Tyrrapecinus was a medium sized thylacinid, with Wroe (2001) and Rovinsky et al. (2019) both estimating its weight to be 5.4 kg (11.9 lbs).

==Classification==
In its initial description, Tyarrpecinus was recovered as the plesiomorphic sister taxon to the genus Thylacinus. Similar results were attained by Yates (2014) and Rovinsky et al. (2019) but differed slightly in that it was sister to both Wabulacinus and Thylacinus. However, in at least one phylogenetic analysis performed by Rovinsky et al. (2019), it claded with Wabulacinus and Thylacinus potens as a sister group to all other species of Thylacinus, making the latter genus non-monophyletic. Regardless of its proper placement within Thylacinidae, Tyarrpecinus represents a late surviving relict as all other thylacinids ensuing the late Miocene belonged to the genus Thylacinus. Furthermore, it also demonstrates that at least two species of thylacinids were present during the late Miocene.
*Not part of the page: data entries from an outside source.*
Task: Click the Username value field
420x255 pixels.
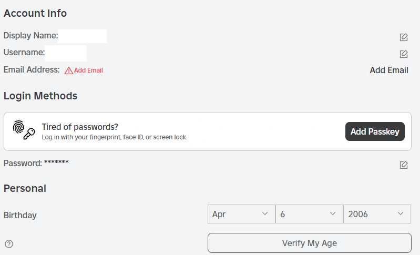Action: (x=66, y=53)
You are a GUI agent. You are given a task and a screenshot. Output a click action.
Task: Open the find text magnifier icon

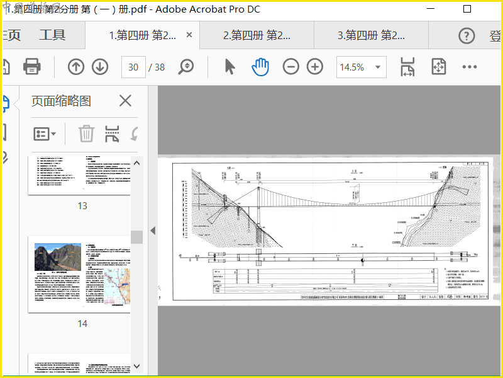(186, 67)
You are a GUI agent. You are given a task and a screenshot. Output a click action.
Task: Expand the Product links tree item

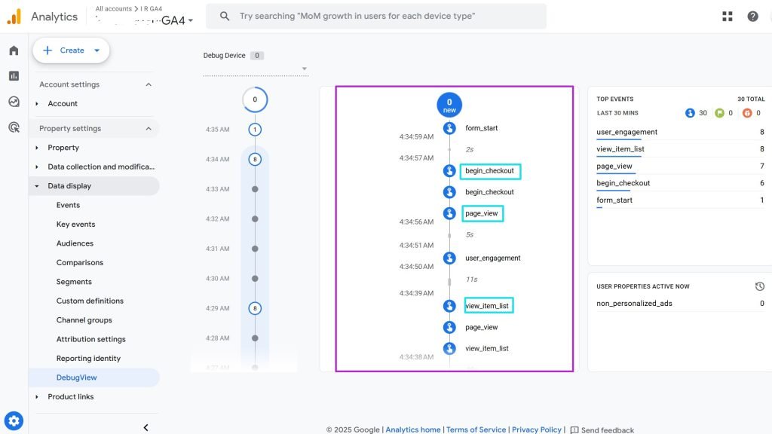[x=38, y=397]

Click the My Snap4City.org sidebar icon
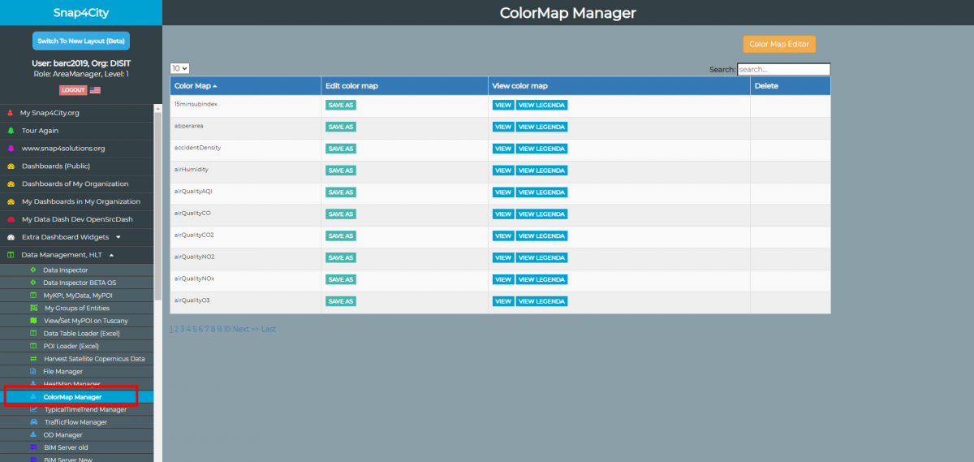11,113
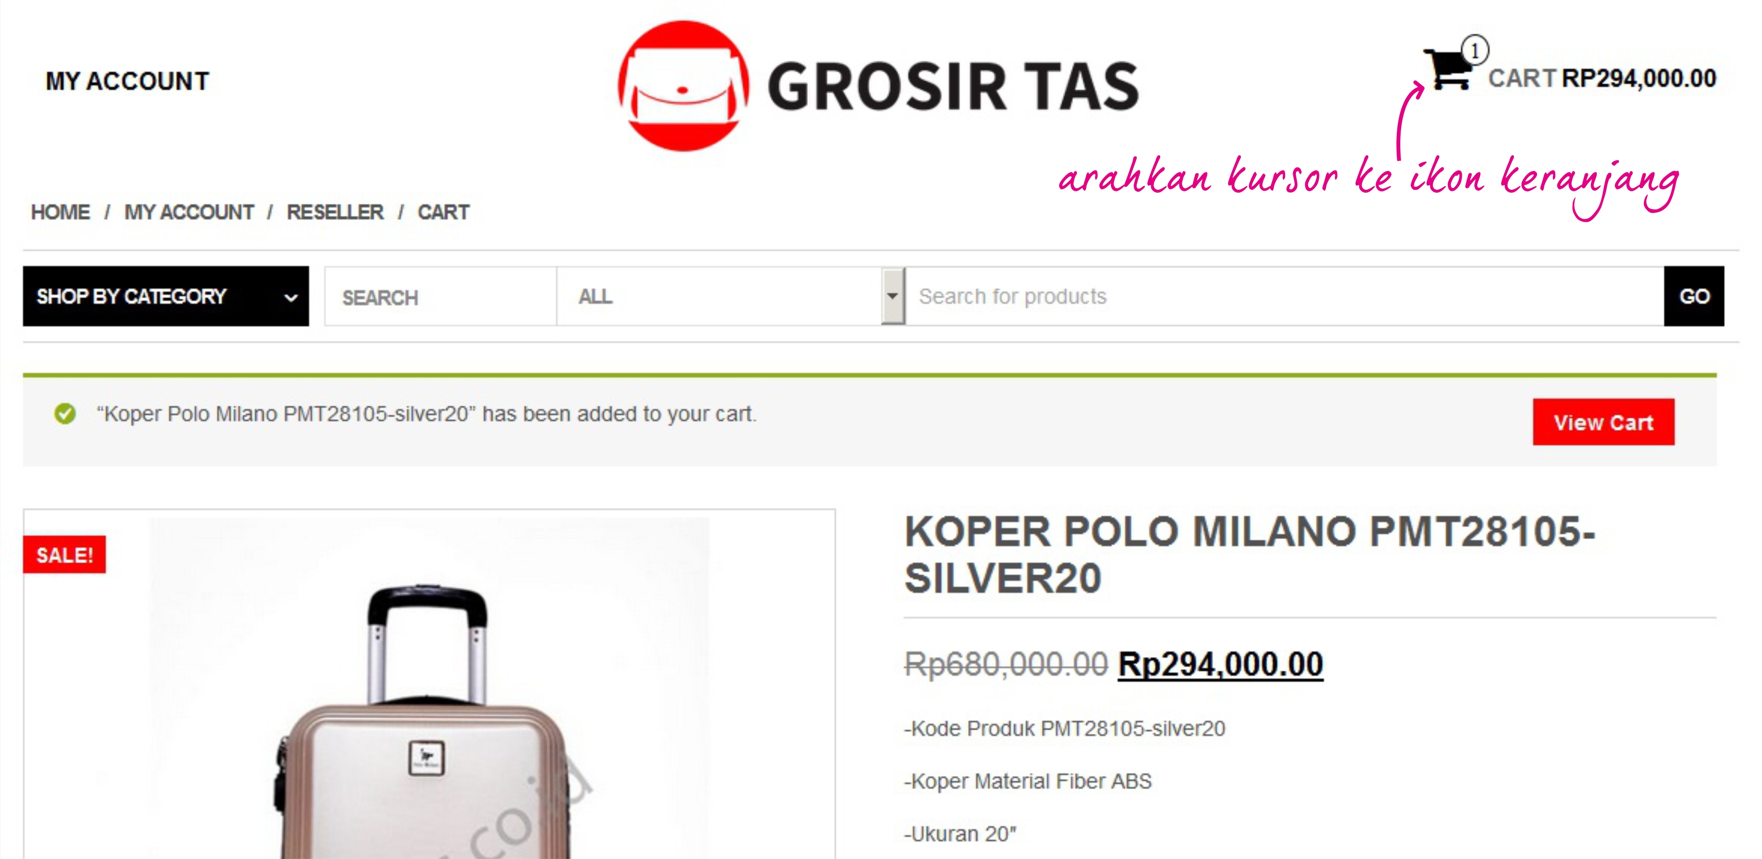Screen dimensions: 1762x859
Task: Click the brand emblem on the suitcase
Action: coord(427,757)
In one phylogenetic analysis performed by Churchill et al. (2024), Tyarrpecinus was found to be a non-thylacinid dasyuromorphian, and in a well-supported clade containing Barinya and Myrmecobius.

==Paleobiology==
Tyarrpecinus is known solely from the lower horizon of the Waite Formation, known as the Alcoota Local Fauna. Based on bicorrelation, it is thought that the Alcoota Local Fauna spans from ~8.5 to 5.5 Ma. The region, at the time of the late Miocene, would have been a lacustrine basin. During times of abundant rainfall, the basin would have held a shallow lake stretching several kilometres. Fish are notably absent from Alcoota, which suggests that surface water was ephemeral. Turtles, such as Chelodina murrayi, are notably rare and are thought to have been related to drought-resistant extant taxa. Murray & Megirian (1992) considered the terrestrial biome to be subtropical savannah and localized forests with little to no vegetation in the catchment area of the basin. In contrast, Mao & Retallack (2019) inferred the biome to have been open woodland and gallery forest based on paleosol samples.
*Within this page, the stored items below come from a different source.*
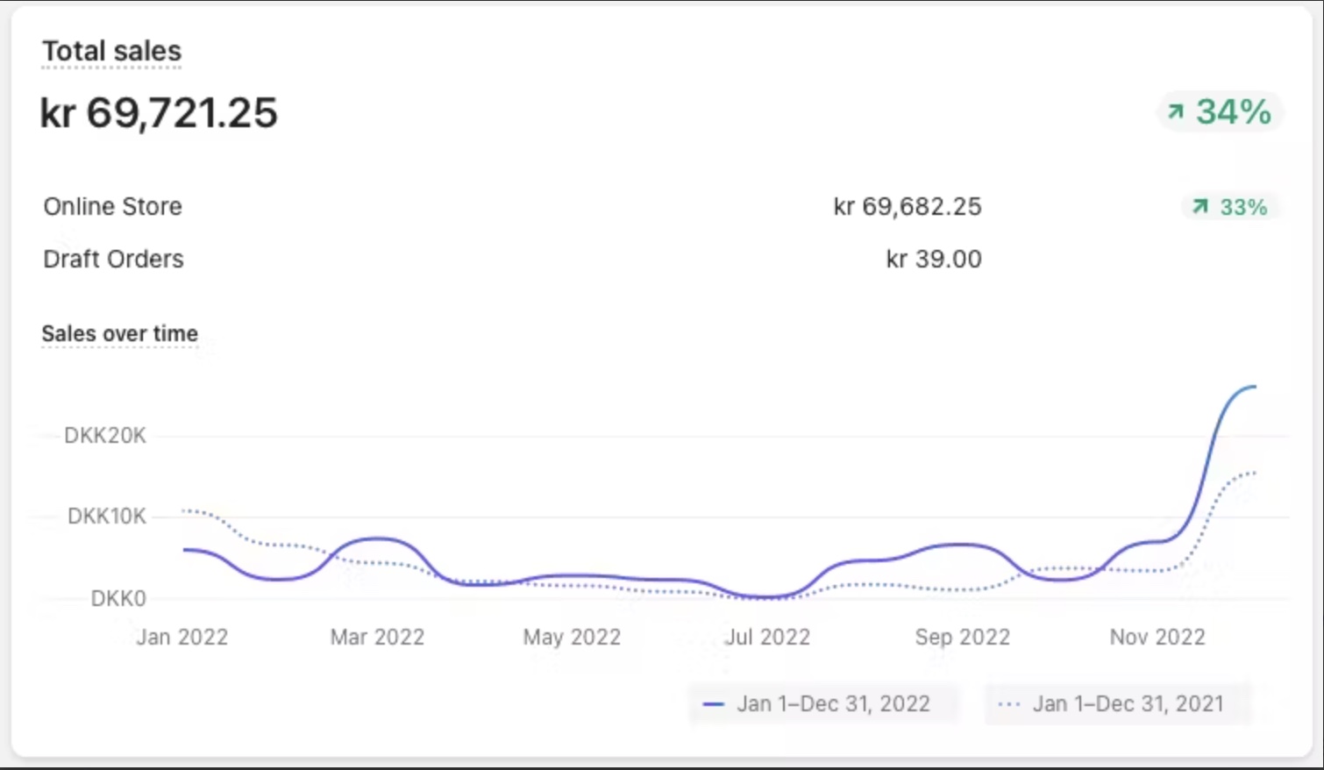1324x770 pixels.
Task: Open the Total sales report title
Action: pyautogui.click(x=111, y=52)
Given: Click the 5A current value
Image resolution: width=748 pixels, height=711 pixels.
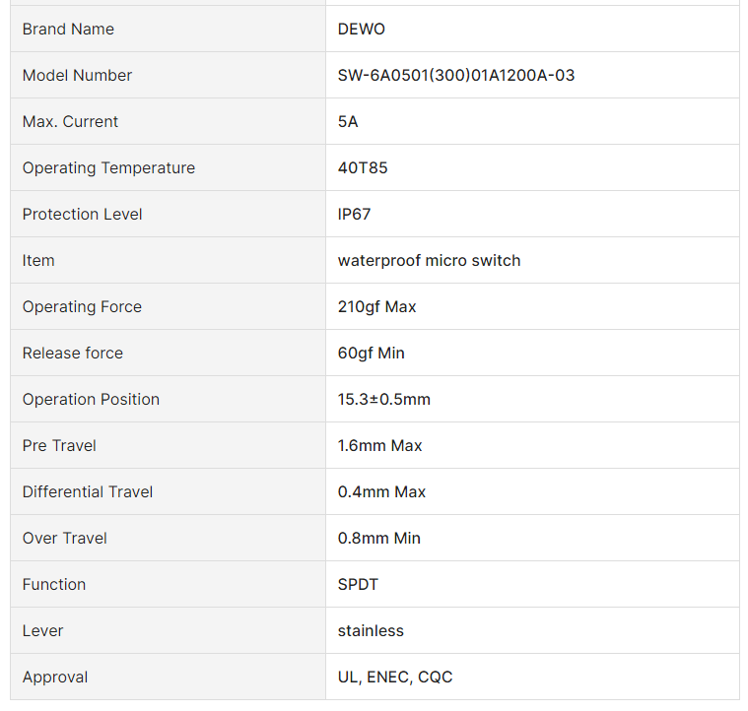Looking at the screenshot, I should tap(348, 122).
Contemporaneous with Tyarrpecinus was the large-bodied, possibly durophagous thylacinid Thylacinus potens and the leopard-sized thylacoleonid Wakaleo alcootaensis. Abundant at the Alcoota site are the remains of the diprotodontids Kolopsis, Plaisiodon and Pyramios, and the macropodids Dorcopsoides and Hadronomas. Waterbirds are known and are represented anatids, flamingos, storks, darters and shorebirds.